I noticed the number of c86_4g_m7_fpu_transitions is still
large, but this patch can address the build time issue.
To avoid impacting folks' daily builds and regular testings,
I'd like to land this patch first if possible.  We can then further
refine the c86-4g modeling and investigate large transition
count as part of the follow-up work, even potentially part
of PR 87832.

gcc/ChangeLog:

	* config/i386/c86-4g-m7.md (c86_4g_m7_idiv): New automaton.
	(c86_4g_m7_fdiv): Ditto.
	(c86-4g-m7-idiv): New unit.
	(c86-4g-m7-fdiv): Ditto.
	(c86_4g_m7_idiv_DI): Adjust unit in the reservation.

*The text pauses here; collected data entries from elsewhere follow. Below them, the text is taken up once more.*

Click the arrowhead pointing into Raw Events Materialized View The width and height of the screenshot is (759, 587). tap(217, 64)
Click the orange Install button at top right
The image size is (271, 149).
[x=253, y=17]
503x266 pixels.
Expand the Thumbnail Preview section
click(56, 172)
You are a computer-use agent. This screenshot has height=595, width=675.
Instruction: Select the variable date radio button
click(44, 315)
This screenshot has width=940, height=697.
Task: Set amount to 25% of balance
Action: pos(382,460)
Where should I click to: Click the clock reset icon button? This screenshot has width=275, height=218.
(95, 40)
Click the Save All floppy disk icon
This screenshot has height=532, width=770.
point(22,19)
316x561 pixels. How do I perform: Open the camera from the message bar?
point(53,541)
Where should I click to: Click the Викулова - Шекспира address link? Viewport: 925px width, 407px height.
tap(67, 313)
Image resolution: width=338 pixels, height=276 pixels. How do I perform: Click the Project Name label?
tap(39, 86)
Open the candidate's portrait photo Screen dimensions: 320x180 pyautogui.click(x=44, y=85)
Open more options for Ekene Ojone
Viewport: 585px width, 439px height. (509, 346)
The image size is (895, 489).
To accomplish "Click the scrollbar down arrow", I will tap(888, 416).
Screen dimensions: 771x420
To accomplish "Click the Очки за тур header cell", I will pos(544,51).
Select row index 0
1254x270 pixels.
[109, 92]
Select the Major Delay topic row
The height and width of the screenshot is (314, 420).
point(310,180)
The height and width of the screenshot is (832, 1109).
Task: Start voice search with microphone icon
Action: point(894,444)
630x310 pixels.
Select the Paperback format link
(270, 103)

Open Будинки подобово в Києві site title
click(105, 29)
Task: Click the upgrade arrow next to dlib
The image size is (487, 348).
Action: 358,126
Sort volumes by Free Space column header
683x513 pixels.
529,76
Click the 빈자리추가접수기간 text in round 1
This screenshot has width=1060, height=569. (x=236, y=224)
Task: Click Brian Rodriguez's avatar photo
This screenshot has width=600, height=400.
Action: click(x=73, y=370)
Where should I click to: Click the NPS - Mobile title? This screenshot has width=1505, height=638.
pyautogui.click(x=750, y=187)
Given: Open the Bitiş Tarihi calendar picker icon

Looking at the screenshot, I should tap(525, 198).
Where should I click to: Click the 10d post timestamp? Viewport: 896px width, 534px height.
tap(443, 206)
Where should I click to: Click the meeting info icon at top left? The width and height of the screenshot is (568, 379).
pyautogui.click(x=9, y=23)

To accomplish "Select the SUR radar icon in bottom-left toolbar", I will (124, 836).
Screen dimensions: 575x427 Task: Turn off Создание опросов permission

	(c86_4g_m7_idiv_SI): Ditto.
	(c86_4g_m7_idiv_HI): Ditto.
	(c86_4g_m7_idiv_QI): Ditto.
	(c86_4g_m7_idiv_DI_load): Ditto.
	(c86_4g_m7_idiv_SI_load): Ditto.
	(c86_4g_m7_idiv_HI_load): Ditto.
	(c86_4g_m7_idiv_QI_load): Ditto.
	(c86_4g_m7_fp_div): Ditto.
	(c86_4g_m7_fp_div_load): Ditto.
	(c86_4g_m7_fp_idiv_load): Ditto.
	(c86_4g_m7_avx512_ssediv): Ditto.
	(c86_4g_m7_avx512_ssediv_mem): Ditto.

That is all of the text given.